Contract transfers can improve management efficiency by enhancing financial soundness, dispersing risk, and reducing operating costs. However, their utilization in South Korea remains extremely low. There has been only one voluntary contract transfer by a domestic insurer since 2003. At that time, Hana Life transferred insurance contracts to Allianz Life (now ABL Life) to normalize management by converting into a bancassurance (insurance sold through banks) specialized company.


Overseas insurers in countries such as the UK and Germany actively use contract transfers to maintain business continuity, improve management efficiency, and sustain financial soundness. In 2020, UK insurer Rothesay Life transferred its personal pension insurance business segment, valued at approximately 140 million euros (about 221.8 billion KRW), held in Ireland, to Irish insurer Laguna Life with approvals from the UK court and the Central Bank of Ireland. This was because Rothesay Life lost business rights outside the UK due to Brexit (the UK's withdrawal from the European Union). In 2019, Canada Life transferred life and pension run-off contracts to Scottish Friendly to focus on its core business.

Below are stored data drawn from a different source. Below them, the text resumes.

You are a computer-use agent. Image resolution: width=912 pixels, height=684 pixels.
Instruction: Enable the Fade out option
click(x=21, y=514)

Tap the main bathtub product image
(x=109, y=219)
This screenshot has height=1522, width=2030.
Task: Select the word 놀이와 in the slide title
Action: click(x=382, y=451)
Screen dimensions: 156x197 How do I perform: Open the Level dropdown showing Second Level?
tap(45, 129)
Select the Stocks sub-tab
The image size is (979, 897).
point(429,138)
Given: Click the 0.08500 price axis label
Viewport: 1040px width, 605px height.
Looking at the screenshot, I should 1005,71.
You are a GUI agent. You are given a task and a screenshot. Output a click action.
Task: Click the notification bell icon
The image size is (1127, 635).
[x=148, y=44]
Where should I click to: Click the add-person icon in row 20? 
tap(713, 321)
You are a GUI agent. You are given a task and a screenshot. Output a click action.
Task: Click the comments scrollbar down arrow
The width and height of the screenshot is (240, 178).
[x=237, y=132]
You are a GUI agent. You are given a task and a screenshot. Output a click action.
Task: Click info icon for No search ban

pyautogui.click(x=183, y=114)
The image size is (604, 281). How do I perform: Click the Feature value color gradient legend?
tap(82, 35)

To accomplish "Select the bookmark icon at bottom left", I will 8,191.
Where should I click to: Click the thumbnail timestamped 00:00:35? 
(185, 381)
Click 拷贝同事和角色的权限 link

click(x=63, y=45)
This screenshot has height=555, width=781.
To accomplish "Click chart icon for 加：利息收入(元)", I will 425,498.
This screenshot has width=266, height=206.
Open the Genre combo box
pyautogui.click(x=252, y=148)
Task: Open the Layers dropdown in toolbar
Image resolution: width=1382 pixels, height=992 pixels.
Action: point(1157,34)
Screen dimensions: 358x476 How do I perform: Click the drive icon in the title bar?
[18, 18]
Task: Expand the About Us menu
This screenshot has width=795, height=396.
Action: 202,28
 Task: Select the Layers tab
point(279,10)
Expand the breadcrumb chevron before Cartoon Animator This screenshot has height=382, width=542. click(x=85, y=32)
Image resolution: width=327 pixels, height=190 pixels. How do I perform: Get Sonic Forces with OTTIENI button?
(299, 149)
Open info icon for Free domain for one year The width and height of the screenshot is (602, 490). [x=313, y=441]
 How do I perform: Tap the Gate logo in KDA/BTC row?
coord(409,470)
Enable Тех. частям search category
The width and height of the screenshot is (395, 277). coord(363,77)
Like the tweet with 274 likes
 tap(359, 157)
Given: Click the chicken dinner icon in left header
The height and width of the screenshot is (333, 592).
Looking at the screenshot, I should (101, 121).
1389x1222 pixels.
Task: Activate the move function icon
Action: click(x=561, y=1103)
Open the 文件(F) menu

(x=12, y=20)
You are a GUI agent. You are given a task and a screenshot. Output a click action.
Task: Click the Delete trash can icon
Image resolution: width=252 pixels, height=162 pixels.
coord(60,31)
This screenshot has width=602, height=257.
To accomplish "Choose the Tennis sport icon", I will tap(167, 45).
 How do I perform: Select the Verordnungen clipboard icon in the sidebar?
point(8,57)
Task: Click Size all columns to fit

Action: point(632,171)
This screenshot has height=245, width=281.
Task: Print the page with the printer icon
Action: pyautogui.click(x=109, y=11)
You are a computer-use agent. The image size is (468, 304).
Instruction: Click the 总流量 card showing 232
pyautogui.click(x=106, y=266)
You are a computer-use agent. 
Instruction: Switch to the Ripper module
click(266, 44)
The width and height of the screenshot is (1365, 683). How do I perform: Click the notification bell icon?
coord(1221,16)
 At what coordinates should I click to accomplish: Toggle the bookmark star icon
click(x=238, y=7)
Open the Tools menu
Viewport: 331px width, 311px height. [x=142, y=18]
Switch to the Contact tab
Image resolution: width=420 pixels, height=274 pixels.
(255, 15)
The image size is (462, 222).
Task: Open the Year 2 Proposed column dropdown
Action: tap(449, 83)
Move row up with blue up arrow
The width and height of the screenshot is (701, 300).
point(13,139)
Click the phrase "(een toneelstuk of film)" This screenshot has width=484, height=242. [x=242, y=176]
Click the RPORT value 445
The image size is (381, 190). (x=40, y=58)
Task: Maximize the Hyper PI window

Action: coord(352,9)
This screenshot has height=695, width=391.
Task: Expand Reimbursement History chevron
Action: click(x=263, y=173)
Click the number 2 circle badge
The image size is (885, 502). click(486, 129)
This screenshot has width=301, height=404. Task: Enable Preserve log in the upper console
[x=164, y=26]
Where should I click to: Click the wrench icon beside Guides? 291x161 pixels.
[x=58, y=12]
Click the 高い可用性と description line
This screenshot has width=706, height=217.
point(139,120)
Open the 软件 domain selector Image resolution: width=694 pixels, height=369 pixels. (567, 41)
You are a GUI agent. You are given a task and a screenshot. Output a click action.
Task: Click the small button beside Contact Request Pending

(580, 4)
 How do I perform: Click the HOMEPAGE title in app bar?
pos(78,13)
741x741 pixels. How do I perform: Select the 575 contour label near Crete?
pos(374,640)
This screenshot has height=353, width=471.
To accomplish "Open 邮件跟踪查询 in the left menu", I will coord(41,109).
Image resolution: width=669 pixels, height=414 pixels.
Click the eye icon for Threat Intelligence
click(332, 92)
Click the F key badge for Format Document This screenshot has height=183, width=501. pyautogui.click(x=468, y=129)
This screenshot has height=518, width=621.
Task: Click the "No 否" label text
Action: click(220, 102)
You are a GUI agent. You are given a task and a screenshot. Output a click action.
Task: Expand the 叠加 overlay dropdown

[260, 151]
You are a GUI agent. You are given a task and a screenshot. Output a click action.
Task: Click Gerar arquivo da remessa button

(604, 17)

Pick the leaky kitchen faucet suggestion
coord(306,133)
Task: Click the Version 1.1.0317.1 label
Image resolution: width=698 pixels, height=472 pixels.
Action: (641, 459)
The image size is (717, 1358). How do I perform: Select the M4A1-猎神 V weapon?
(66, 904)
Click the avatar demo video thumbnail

The Korea Insurance Research Institute stated that South Korean life insurers should not insist solely on selling new contracts but should also use contract transfers as a growth tool. The underwriting margin, which represents the cash flow of life insurers, has turned into a loss since 2022 and has continued to worsen for three consecutive years. As of the end of September last year, it recorded a loss of 14.7 trillion KRW. The underwriting margin is the amount obtained by subtracting paid insurance claims and operating expenses from earned premiums. Recently, intensified competition to expand new contracts has significantly increased operating expenses, resulting in continued underwriting margin losses. Utilizing contract transfers can help reduce operating expenses.


It can also be used for portfolio adjustment and strengthening competitiveness. Noh Geon-yeop, a research fellow at the Korea Insurance Research Institute, explained, "One method is to transfer pension insurance contracts to other insurers for a health insurance specialized company and acquire health insurance contracts. Acquiring variable insurance contracts from other insurers to expand variable insurance assets or acquiring long-term insurance contracts to secure profitability for digital insurers are also good methods."


The financial authorities have recently laid the groundwork for revitalizing contract transfers through the Insurance Reform Committee. In the past, regulations required comprehensive transfers of all insurance contracts with the same basis for calculating reserves. However, going forward, insurers will be able to transfer insurance contract portfolios by sales channel to utilize contract transfers for non-core business restructuring or capital reallocation. The review criteria for approving contract transfers will also be improved so that transfers can be approved if deemed necessary, even if the insurer’s management or financial condition is not favorable.